Пригнав табун к реке, около которой должны были пастись лошади, Нестер слез и расседлал. Табун между тем уже медленно стал разбираться по несбитому еще лугу, покрытому росой и паром, поднимавшимся одинаково от луга и от реки, огибавшей его.

Сняв уздечку с пегого мерина, Нестер почесал его под шеей, в ответ на что мерин, в знак благодарности и удовольствия, закрыл глаза. – Любит, старый пес! – проговорил Нестер. Мерин же нисколько не любил этого чесанья и только из деликатности притворялся, что оно ему приятно, он помотал головой в знак согласия. Но вдруг, совершенно неожиданно и без всякой причины, Нестер, предполагая, может быть, что слишком большая фамильярность может дать ложные о своем значении мысли пегому мерину, Нестер без всякого приготовления оттолкнул от себя голову мерина и, замахнувшись уздой, очень больно ударил пряжкой узды мерина по сухой ноге и, ничего не говоря, пошел на бугорок к пню, около которого он сиживал обыкновенно.

Поступок этот хотя и огорчил пегого мерина, он не показал никакого вида и, медленно помахывая вылезшим хвостом и принюхиваясь к чему-то, и только для рассеянья пощипывая траву, пошел к реке.

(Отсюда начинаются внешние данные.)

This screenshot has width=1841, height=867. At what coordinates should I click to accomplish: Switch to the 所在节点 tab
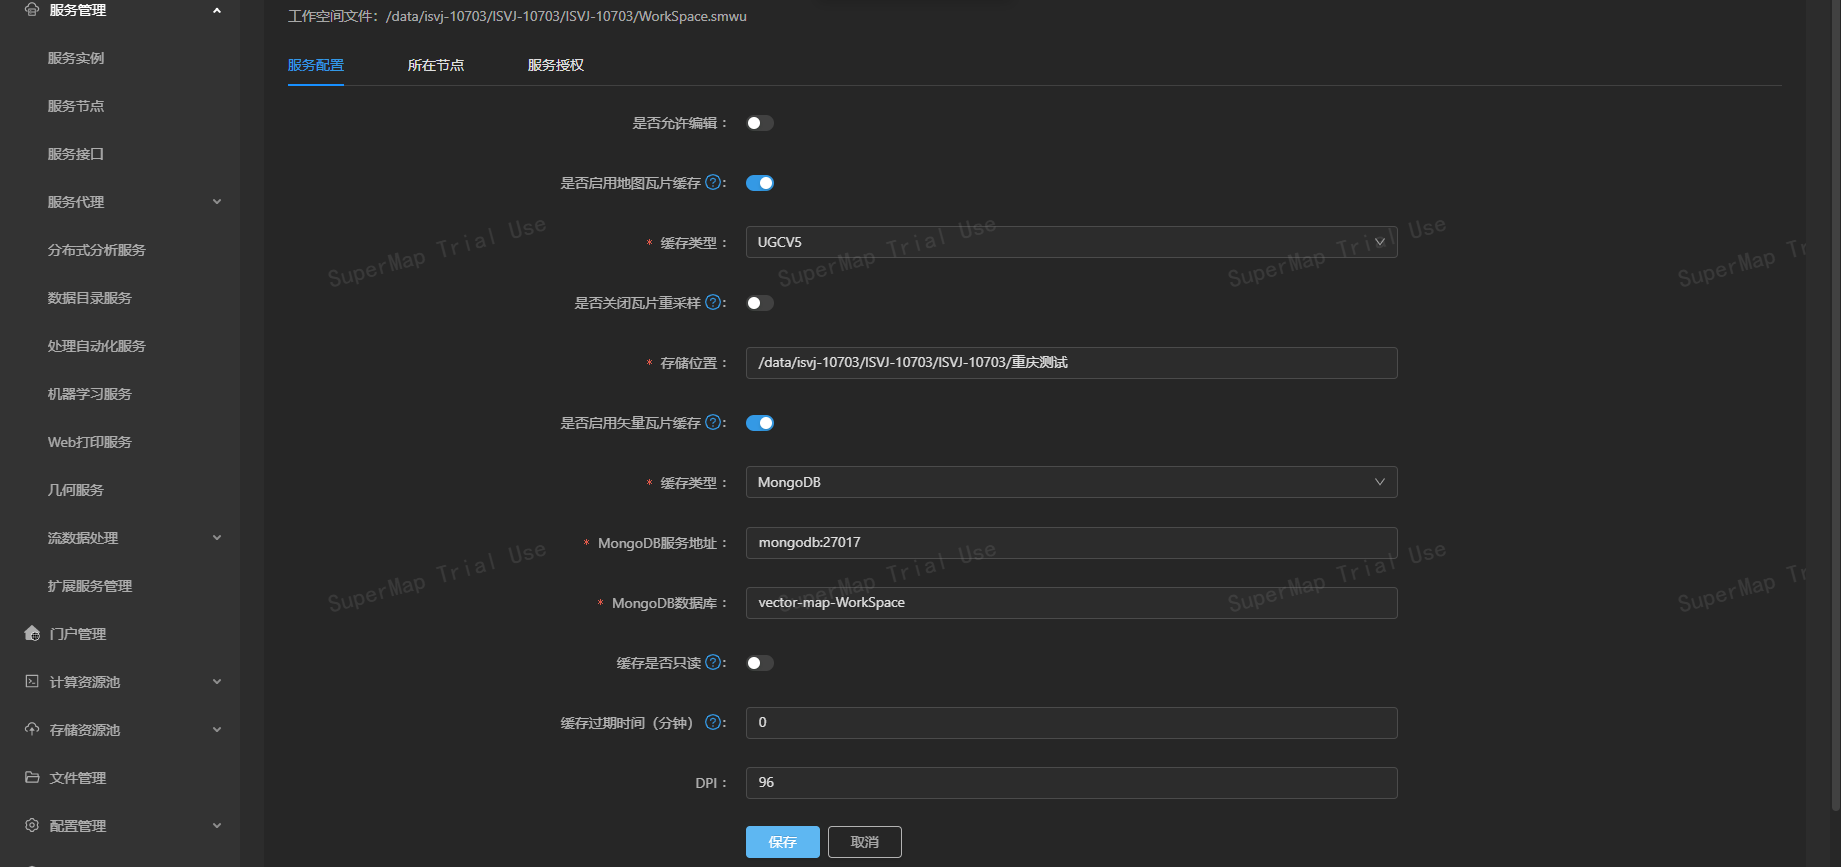(436, 65)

Не обращая никакого вниманья на то, что выделывали вокруг него обрадованные утром молодые кобылки, стрыгунки и сосунчики, и зная, что здоровее всего, особенно в его лета, прежде напиться хорошенько натощак, а потом уже есть, он выбрал где поотложее и просторнее берег, и, моча копыты и щетку ног, всунул храп в воду и стал сосать воду сквозь свои прорванные губы, поводить наполнявшимися боками и от удовольствия помахивать своим жидким, пегим хвостом с оголенной репицею.

Бурая кобылка, забияка, всегда дразнившая старика и делавшая ему всякие неприятности, и тут по воде подошла к нему, как будто по своей надобности, но только с тем, чтобы намутить ему воду перед носом. Но пегий уж напился и, как будто не замечая умысла бурой кобылки, спокойно вытащил одну за другой свои увязшие ноги, отряхнул голову и, отойдя в сторонку от молодежи, принялся есть. На различные манеры отставляя ноги и не топча лишней травы, он, почти не разгибаясь, ел ровно три часа. Наевшись так, что брюхо у него повисло, как мешок на худых крутых ребрах, он установился ровно на всех четырех больных ногах так, чтобы было как можно менее больно, особенно правой передней ноге, которая была слабее всех, и заснул.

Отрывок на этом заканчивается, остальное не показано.